■ **TASK**
Filter this data down to the lines that hold "banner", and copy them.

■ **RECORDS FOR THIS TASK**
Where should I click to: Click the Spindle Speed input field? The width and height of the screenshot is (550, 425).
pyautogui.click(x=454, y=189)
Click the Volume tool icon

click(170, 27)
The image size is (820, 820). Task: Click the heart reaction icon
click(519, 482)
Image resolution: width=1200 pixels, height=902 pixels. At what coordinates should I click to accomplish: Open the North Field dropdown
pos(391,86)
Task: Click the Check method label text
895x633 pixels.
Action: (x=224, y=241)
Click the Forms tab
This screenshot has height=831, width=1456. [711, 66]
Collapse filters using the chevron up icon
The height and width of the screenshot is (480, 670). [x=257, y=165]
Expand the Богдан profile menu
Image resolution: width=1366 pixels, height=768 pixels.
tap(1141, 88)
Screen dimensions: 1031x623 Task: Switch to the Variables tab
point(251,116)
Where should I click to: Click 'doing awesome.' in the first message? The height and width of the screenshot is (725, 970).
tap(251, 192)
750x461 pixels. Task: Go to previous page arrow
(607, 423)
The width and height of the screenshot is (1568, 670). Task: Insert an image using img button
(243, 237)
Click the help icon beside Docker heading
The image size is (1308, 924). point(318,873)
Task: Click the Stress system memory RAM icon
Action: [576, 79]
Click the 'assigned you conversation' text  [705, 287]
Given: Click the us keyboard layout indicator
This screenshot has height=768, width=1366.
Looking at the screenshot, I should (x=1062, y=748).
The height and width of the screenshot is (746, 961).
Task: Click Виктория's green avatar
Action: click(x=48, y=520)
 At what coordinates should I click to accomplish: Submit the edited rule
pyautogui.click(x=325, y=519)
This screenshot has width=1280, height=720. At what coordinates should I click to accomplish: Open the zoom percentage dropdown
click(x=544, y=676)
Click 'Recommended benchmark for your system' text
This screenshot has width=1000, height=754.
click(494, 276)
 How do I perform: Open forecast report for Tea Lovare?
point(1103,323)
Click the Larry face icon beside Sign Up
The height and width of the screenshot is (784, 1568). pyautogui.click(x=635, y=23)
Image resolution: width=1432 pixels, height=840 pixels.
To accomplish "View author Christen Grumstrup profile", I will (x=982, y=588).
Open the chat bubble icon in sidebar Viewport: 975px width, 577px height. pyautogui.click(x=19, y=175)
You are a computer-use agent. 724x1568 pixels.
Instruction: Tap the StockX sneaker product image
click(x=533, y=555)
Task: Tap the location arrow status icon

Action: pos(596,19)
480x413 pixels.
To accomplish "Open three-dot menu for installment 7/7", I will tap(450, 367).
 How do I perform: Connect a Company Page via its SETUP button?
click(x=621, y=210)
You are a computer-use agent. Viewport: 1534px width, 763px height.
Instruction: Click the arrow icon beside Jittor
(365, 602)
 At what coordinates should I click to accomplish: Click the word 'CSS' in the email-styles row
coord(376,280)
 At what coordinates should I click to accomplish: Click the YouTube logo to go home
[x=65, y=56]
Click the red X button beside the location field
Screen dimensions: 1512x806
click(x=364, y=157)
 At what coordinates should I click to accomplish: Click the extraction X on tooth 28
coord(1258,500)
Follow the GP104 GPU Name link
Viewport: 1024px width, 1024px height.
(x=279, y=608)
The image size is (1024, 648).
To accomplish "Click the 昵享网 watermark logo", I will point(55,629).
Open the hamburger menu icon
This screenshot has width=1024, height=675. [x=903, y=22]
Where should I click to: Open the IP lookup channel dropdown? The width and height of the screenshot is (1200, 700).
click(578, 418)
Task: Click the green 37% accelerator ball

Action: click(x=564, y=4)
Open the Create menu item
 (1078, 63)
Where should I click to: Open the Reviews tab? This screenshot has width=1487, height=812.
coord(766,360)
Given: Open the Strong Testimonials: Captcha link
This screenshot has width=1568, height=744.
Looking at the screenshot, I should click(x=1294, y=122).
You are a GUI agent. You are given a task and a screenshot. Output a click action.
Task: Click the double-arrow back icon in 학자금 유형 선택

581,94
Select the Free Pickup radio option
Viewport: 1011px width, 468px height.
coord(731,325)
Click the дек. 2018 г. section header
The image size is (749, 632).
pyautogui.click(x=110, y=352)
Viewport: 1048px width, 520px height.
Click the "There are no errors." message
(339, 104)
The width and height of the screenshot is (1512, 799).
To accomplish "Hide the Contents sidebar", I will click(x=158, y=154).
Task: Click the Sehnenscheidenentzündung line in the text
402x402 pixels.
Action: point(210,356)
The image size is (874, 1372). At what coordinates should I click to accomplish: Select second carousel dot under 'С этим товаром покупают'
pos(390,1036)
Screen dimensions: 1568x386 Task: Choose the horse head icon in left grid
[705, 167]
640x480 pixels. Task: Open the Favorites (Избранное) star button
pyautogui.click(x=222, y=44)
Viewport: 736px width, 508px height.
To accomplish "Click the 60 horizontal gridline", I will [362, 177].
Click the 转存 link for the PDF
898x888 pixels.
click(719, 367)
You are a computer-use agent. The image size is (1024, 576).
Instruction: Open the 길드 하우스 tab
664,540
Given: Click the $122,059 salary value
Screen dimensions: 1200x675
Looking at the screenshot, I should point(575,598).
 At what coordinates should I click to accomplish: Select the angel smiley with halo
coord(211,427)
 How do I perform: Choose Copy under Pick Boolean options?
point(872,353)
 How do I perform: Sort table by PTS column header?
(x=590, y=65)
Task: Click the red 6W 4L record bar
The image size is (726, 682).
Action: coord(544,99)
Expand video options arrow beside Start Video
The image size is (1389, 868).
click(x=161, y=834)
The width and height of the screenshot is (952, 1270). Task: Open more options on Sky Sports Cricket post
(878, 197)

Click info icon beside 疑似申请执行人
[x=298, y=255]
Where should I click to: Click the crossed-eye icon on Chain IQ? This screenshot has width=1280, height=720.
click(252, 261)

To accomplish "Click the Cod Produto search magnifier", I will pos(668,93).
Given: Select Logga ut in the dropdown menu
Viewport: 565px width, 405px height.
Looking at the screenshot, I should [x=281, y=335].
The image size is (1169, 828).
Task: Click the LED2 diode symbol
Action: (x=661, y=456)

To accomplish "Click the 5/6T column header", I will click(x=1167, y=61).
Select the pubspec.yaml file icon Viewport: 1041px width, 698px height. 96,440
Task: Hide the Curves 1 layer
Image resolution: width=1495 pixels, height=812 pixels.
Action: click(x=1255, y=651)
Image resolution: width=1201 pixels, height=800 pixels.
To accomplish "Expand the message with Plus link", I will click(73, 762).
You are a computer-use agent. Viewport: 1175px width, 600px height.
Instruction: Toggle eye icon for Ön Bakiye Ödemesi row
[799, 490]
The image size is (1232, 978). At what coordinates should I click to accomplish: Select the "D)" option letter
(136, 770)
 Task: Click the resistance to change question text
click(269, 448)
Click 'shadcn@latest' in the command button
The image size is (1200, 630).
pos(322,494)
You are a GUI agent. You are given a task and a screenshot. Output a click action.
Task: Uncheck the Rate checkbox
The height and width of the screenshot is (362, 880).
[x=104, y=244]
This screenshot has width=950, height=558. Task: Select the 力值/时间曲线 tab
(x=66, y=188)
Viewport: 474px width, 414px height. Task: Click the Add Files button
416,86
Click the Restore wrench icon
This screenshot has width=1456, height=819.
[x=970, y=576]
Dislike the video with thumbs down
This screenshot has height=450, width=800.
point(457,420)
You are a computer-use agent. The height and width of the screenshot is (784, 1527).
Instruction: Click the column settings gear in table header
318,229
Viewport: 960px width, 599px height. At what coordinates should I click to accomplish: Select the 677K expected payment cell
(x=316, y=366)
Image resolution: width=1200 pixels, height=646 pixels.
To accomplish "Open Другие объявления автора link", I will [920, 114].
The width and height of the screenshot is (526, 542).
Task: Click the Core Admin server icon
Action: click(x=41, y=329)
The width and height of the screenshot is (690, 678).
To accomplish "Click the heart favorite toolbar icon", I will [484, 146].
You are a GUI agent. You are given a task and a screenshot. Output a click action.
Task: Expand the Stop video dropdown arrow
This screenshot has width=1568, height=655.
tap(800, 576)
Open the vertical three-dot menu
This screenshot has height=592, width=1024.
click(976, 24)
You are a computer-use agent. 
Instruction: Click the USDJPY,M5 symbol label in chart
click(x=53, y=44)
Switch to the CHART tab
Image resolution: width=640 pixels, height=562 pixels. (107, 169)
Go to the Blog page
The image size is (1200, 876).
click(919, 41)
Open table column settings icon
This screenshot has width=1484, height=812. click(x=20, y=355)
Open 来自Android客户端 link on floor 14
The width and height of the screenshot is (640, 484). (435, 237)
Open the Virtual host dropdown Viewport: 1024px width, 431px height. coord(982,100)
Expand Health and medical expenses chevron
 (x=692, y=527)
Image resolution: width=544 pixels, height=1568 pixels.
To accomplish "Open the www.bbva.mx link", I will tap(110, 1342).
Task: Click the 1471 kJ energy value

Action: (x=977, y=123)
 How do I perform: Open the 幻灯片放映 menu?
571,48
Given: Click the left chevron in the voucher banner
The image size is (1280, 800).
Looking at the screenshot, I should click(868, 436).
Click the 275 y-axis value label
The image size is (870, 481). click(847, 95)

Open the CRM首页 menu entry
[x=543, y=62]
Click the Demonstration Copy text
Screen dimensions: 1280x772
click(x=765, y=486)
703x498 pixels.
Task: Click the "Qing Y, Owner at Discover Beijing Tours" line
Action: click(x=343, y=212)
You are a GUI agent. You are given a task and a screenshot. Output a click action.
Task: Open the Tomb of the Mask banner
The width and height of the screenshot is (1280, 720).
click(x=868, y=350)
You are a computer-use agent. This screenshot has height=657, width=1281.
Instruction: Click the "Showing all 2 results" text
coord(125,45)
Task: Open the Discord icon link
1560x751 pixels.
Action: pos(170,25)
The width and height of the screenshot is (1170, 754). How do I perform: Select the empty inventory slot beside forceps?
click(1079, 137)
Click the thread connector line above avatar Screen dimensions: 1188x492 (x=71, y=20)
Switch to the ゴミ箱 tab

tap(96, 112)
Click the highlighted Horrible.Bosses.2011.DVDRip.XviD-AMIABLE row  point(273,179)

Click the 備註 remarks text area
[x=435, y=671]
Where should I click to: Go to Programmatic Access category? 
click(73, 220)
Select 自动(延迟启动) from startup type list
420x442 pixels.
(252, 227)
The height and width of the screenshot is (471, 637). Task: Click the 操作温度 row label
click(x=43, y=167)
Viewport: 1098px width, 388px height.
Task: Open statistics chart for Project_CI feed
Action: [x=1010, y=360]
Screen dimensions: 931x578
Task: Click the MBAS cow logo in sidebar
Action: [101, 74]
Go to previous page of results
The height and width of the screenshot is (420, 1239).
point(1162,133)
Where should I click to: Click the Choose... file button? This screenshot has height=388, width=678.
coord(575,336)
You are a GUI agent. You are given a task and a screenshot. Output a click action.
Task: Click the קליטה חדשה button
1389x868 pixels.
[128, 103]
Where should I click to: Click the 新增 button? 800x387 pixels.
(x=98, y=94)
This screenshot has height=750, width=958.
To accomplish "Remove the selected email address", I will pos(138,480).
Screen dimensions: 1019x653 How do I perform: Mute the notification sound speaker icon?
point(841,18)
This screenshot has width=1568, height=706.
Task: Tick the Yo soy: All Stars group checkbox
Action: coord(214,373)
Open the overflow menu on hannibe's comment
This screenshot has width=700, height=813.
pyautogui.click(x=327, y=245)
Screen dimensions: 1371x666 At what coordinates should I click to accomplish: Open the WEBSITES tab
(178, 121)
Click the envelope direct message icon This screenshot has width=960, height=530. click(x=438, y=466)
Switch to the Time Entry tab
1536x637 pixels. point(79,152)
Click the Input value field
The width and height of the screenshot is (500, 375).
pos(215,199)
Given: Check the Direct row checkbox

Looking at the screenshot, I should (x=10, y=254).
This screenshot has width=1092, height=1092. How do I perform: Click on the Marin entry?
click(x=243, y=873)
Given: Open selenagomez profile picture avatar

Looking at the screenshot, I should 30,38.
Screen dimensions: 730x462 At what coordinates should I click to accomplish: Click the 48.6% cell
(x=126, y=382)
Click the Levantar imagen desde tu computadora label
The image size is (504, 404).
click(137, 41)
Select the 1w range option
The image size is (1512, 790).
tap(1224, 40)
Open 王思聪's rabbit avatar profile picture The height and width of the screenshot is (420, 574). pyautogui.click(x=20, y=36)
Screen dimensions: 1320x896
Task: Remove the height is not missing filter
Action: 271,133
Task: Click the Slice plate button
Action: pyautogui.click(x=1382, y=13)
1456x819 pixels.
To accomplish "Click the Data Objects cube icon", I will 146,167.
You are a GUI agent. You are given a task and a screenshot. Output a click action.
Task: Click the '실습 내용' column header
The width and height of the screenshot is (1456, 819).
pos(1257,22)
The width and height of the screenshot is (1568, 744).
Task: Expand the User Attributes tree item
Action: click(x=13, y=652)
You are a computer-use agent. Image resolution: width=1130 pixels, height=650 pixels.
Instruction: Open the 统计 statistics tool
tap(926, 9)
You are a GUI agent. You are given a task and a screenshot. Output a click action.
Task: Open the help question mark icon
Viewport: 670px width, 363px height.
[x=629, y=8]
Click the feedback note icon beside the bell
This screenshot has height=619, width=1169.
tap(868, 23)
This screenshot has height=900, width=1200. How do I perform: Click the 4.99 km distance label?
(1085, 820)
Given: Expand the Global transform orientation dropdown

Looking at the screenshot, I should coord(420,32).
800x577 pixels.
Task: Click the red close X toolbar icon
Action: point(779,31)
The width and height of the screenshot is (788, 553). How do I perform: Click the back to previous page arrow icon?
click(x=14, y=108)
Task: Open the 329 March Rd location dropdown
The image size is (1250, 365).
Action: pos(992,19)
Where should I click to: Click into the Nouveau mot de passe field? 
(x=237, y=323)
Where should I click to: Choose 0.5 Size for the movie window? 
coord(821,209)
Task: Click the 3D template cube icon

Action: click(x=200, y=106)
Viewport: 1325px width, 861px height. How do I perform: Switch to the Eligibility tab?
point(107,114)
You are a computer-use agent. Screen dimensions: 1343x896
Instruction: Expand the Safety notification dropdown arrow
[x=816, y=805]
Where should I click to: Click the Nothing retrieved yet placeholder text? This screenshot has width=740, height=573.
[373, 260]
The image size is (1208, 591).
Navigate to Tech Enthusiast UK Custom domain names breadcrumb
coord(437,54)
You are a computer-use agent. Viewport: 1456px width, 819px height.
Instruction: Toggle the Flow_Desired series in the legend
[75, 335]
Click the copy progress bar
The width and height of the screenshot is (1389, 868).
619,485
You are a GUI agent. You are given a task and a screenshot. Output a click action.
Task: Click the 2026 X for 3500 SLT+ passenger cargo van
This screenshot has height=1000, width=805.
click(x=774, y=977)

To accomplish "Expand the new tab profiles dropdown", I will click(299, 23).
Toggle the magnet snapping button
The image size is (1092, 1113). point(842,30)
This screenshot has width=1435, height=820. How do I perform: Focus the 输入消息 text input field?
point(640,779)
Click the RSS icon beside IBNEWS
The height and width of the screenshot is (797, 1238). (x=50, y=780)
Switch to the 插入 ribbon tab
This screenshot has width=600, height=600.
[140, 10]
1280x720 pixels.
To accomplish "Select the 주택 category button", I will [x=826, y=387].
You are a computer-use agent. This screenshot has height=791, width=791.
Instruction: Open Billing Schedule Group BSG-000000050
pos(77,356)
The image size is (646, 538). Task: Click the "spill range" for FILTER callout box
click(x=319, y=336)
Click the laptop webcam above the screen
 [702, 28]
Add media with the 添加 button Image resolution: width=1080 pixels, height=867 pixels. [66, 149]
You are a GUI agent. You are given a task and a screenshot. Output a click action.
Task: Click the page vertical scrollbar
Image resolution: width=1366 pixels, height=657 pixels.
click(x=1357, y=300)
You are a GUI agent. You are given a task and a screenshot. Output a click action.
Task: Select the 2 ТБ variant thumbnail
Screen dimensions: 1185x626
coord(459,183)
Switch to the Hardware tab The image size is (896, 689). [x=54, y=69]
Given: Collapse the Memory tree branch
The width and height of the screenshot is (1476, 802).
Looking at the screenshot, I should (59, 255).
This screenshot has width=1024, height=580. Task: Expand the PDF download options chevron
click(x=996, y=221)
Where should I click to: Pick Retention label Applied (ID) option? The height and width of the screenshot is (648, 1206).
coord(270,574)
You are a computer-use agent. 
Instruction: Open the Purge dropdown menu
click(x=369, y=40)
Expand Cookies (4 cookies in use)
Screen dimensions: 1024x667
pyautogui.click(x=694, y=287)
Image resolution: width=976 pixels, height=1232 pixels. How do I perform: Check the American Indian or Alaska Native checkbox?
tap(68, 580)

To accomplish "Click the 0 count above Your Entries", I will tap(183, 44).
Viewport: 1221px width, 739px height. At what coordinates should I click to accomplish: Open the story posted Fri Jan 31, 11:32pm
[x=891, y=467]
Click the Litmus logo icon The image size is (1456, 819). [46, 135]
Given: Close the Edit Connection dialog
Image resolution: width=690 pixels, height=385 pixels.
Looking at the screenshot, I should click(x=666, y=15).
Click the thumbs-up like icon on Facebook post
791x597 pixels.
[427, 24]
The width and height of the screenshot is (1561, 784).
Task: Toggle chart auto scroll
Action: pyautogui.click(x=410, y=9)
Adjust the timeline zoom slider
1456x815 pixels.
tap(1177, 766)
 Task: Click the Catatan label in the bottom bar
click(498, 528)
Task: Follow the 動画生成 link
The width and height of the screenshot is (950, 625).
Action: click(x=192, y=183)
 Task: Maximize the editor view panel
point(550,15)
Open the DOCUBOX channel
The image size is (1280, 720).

■ **COMPLETED EXERCISE**
Given: Click the left chevron in the voucher banner
Task: Open the Tomb of the Mask banner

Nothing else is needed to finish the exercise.